We all know that acne can be caused by clogged pores and excess oils in the skin. There are a few things you might be doing to keep the pores closed off. For example, wearing sweatbands can trap oil and prevent your pores from breathing naturally, thus worsening breakouts. Likewise, some beauty products can contain high amounts of oil. Again, these are not likely the primary cause of acne but can exacerbate the problem.6
Beauty products deserve increased attention because they can contribute to acne even if they aren’t oil-based. Many beauty products contain harmful chemicals that can disrupt hormone balance or cause many other negative effects. 7 These products can include lotions, makeup, soaps, sunscreens, etc. Always check the label! (For more information about dangerous ingredients in cosmetics, visit Campaign for Safe Cosmetics.)
Finally, certain medications can cause or worsen acne.2 This is especially true of hormone therapies (including steroids). Men receiving testosterone replacement for Low-T may be more prone to acne. Women receiving estrogen therapy for menopause are also more prone to breakouts. These medications adjust your body’s natural hormone balance, thus potentiating the risks of acne.

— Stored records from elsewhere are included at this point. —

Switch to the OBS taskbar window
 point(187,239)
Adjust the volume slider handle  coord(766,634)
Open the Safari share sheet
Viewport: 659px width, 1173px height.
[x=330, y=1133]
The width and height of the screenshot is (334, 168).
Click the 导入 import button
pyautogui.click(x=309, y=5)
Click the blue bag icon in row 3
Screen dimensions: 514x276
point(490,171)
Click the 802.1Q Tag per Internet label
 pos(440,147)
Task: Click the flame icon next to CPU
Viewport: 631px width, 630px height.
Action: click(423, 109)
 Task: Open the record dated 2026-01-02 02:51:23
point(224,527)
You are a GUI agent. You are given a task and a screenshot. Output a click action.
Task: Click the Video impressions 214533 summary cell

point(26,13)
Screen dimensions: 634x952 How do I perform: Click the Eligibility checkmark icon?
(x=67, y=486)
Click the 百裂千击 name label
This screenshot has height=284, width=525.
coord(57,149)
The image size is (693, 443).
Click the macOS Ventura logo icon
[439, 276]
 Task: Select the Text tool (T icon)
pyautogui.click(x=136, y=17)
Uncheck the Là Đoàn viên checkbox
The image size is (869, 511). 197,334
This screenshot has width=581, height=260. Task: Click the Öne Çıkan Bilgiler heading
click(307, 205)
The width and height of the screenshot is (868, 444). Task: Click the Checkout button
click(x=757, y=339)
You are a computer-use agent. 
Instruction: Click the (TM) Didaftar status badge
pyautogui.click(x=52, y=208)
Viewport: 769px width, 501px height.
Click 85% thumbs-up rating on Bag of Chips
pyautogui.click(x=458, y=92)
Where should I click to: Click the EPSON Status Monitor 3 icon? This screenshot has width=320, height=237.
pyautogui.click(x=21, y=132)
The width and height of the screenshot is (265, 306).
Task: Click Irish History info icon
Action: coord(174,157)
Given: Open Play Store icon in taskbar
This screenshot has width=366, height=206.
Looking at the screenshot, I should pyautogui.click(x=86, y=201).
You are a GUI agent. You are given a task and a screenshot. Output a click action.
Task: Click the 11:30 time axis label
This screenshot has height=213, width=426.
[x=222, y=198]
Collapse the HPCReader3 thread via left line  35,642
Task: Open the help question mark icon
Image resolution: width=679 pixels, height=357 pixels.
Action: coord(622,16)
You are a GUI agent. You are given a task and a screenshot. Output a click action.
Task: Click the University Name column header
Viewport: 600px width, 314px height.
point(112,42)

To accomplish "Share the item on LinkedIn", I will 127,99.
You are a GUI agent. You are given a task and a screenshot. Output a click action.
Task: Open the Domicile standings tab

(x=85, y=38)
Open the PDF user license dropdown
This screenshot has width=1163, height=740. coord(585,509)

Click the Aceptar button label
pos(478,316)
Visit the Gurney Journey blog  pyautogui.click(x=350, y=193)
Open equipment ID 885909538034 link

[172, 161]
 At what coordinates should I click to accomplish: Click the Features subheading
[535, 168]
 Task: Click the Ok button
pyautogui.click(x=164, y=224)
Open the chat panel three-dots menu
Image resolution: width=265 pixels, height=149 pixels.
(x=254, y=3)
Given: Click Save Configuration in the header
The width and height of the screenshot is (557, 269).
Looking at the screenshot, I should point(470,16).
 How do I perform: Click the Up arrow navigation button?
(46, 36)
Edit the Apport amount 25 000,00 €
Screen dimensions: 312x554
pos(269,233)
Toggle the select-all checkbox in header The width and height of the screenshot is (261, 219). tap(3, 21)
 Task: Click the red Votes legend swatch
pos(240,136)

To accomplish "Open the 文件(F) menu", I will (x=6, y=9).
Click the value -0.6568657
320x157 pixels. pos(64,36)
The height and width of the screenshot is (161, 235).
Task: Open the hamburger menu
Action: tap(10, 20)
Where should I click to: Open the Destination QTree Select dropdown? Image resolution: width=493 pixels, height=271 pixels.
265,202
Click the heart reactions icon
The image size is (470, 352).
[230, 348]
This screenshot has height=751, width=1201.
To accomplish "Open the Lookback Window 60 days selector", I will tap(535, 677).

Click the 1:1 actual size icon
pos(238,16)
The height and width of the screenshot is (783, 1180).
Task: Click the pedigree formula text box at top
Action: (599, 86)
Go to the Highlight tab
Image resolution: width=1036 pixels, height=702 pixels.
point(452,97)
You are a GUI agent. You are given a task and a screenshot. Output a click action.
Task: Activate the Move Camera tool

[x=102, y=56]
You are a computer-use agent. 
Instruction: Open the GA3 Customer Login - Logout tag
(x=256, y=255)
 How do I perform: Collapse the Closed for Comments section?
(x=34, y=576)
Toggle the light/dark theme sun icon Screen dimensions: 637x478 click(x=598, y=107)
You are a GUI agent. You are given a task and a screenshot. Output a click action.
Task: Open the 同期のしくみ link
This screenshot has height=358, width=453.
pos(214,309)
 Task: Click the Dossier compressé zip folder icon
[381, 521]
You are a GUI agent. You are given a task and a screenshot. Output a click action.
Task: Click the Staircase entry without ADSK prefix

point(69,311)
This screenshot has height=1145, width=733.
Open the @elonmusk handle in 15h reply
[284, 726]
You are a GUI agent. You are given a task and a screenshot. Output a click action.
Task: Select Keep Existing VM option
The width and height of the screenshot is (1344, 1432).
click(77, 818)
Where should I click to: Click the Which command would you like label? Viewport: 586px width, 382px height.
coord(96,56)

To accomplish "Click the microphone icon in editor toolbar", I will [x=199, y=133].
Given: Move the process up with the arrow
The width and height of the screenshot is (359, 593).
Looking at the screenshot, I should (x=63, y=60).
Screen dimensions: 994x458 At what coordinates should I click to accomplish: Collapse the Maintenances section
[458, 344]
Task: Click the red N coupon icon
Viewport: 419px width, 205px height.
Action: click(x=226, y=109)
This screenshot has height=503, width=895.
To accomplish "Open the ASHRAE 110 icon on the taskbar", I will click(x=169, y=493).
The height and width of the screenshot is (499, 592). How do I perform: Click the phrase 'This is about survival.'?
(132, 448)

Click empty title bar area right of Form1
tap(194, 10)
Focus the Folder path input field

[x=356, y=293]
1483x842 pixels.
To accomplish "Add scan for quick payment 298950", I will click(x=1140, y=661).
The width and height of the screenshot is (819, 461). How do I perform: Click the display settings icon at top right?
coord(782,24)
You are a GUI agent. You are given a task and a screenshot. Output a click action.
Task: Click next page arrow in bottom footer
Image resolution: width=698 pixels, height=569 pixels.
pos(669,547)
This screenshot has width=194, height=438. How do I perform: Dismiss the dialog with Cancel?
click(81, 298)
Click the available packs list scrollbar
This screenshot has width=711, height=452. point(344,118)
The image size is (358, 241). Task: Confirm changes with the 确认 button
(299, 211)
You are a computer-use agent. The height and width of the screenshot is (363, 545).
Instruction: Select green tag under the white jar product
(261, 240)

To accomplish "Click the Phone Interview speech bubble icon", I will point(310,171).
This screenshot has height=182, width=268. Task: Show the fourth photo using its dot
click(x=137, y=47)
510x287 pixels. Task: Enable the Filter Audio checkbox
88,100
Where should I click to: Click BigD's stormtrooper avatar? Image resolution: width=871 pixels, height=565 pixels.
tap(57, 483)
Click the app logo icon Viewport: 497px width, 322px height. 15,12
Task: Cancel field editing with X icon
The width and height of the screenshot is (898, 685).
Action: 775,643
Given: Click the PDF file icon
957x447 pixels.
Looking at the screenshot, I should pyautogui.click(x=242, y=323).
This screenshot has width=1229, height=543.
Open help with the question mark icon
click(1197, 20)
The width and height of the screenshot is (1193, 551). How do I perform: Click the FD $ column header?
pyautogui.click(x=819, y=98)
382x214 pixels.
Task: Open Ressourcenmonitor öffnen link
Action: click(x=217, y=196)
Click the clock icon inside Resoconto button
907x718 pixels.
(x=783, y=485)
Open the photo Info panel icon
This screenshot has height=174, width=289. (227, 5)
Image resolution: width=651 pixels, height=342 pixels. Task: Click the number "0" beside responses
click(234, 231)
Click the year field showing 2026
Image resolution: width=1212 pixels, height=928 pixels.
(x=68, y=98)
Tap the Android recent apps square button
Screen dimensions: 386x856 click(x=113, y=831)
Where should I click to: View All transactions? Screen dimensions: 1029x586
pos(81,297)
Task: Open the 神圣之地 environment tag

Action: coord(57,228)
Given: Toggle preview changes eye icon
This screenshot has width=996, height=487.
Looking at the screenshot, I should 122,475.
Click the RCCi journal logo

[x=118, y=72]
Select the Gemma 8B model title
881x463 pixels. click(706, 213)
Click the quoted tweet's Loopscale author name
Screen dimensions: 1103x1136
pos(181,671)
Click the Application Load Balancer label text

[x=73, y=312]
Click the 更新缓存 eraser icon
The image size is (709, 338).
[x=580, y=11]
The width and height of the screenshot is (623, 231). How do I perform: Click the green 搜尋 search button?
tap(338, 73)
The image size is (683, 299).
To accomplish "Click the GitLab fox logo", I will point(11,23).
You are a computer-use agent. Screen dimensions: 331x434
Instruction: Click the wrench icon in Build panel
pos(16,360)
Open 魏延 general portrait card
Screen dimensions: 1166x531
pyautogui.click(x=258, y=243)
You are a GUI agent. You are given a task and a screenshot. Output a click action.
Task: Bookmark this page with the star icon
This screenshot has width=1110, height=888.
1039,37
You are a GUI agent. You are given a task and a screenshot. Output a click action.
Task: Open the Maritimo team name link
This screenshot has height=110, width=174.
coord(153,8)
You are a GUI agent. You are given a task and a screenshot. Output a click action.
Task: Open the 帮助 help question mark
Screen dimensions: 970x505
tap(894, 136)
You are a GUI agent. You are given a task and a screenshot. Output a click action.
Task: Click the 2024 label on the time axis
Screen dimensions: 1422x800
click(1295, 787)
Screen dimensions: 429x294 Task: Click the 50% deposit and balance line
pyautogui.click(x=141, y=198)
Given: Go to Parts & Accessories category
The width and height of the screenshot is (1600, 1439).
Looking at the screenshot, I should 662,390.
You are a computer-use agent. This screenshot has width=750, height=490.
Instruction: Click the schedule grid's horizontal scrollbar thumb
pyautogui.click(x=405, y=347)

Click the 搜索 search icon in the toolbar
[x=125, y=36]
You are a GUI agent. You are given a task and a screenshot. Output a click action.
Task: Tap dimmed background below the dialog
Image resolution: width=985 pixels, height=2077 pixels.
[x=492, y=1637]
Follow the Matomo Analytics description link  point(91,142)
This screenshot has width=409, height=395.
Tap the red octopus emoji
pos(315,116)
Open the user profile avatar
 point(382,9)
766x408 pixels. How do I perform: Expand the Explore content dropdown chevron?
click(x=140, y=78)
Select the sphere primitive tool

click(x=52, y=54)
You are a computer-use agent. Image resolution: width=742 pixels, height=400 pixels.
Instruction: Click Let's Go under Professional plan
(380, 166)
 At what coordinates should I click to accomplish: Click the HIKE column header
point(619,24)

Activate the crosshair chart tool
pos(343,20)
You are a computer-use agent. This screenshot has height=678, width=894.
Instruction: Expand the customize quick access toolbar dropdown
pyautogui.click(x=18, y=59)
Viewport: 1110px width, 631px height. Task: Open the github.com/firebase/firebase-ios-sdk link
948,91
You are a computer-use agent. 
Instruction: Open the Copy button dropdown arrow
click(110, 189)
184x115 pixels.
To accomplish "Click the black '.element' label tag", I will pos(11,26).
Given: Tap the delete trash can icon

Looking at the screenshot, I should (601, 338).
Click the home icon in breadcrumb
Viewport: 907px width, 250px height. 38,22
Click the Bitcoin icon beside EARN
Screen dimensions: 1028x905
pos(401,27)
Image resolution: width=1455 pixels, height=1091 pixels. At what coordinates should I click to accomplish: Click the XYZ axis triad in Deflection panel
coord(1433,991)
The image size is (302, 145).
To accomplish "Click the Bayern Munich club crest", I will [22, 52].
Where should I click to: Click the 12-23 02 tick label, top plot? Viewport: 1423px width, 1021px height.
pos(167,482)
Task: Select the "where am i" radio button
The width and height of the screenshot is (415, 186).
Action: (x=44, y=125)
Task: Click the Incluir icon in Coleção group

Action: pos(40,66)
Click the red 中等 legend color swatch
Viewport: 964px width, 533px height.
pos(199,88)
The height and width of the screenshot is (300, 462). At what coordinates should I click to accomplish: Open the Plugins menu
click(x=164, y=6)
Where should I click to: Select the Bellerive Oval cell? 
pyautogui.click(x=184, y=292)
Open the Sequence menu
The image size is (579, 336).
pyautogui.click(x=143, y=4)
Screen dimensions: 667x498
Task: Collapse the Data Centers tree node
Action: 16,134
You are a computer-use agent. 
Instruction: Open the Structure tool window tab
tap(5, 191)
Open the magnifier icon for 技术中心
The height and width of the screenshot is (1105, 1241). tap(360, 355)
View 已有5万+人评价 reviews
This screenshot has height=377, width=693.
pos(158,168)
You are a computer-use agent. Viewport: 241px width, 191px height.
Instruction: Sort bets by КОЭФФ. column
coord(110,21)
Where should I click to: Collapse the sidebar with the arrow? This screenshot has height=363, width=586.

As you’ve seen, some causes of acne are easily avoidable. You can’t control your body’s natural hormone balance, but you can adjust your diet. If you have terrible acne, try eating a simple and healthful diet full of whole foods. See if you can find ways to reduce your stress levels. Look at all your beauty products, including soaps and body washes, and see if you can replace them with safer alternatives. If you take any steroid or hormone medications, discuss your concerns with your doctor to see if there are alternative or supplemental medications that can alleviate your acne symptoms.
- Bagtin E, de Freitas THP, Rivitti-Machado MC, et al. Adult female acne: A guide to clinical practice. An Bras Dermatol. 2019;94(1):62-75. DOI: 10.1590/abd1806-4841.20198203.
- Acne: Symptoms & Causes. Mayo Clinic. https://www.mayoclinic.org/diseases-conditions/acne/symptoms-causes/syc-20368047. Accessed 9/30/2020.
- Penso L, Touvier M, Deschasaux M, et al. Association between adult acne and dietary behaviors: Findings from the NutriNet-Santé prospective cohort study. JAMA Dermatol. 2020;156(8):854-862. DOI: 10.1001/jamadermatol.2020.1602.
- Claudel JP, Auffret N, Leccia MT, Poli F, Dréno B. Acne and nutrition: Hypotheses, myths and facts. J Eur Acad Dermatol Venereol. 2018;32(10):1631-1637. DOI: 10.1111/jdv.14998.
- Adult acne: Understanding underlying causes and banishing breakouts. Harvard Health Publishing. https://www.health.harvard.edu/blog/adult-acne-understanding-underlying-causes-and-banishing-breakouts-2019092117816. Accessed 9/30/20.
- Harvard Health Publishing. https://www.health.harvard.edu/a_to_z/acne-a-to-z. Accessed 9/30/20.
- Krause M, Klit A, Blomberg Jensen M, et al. Sunscreens: are they beneficial for health? An overview of endocrine disrupting properties of UV-filters. Int J Androl. 2012;35(3):424-436. DOI: 10.1111/j.1365-2605.2012.01280.x.